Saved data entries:
◆ ◆ ◆ ◆ ◆ ◆ ◆

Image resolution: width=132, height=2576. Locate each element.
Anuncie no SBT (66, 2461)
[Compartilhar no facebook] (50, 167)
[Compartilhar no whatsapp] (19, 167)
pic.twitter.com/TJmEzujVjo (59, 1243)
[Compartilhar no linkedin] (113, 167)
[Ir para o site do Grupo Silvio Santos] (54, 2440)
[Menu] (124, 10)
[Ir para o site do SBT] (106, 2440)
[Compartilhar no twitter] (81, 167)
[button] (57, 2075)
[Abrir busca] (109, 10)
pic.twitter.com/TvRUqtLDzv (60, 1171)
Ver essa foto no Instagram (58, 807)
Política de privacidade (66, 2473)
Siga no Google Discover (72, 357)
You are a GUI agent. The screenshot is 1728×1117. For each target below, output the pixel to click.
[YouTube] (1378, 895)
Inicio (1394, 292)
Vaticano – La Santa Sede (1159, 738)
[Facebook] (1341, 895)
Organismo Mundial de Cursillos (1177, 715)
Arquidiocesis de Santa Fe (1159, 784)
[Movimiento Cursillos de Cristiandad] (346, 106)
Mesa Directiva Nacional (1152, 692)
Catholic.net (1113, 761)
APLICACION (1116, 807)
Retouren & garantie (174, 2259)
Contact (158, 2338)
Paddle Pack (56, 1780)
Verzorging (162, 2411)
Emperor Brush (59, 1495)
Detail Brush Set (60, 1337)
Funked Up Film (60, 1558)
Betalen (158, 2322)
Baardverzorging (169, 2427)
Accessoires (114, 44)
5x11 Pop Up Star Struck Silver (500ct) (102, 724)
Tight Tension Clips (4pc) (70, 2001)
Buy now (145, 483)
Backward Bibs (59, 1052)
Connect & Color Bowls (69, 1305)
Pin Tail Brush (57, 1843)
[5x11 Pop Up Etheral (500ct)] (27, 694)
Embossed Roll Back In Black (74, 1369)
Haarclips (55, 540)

◆ ◆ ◆ ◆ ◆ ◆ ◆

WORK TASK:
Please copy the line holding "Catholic.net (1113, 761)" and all lines after it to the end of the records, exactly, and nothing else.

EXERCISE RESULT:
Catholic.net (1113, 761)
APLICACION (1116, 807)
Retouren & garantie (174, 2259)
Contact (158, 2338)
Paddle Pack (56, 1780)
Verzorging (162, 2411)
Emperor Brush (59, 1495)
Detail Brush Set (60, 1337)
Funked Up Film (60, 1558)
Betalen (158, 2322)
Baardverzorging (169, 2427)
Accessoires (114, 44)
5x11 Pop Up Star Struck Silver (500ct) (102, 724)
Tight Tension Clips (4pc) (70, 2001)
Buy now (145, 483)
Backward Bibs (59, 1052)
Connect & Color Bowls (69, 1305)
Pin Tail Brush (57, 1843)
[5x11 Pop Up Etheral (500ct)] (27, 694)
Embossed Roll Back In Black (74, 1369)
Haarclips (55, 540)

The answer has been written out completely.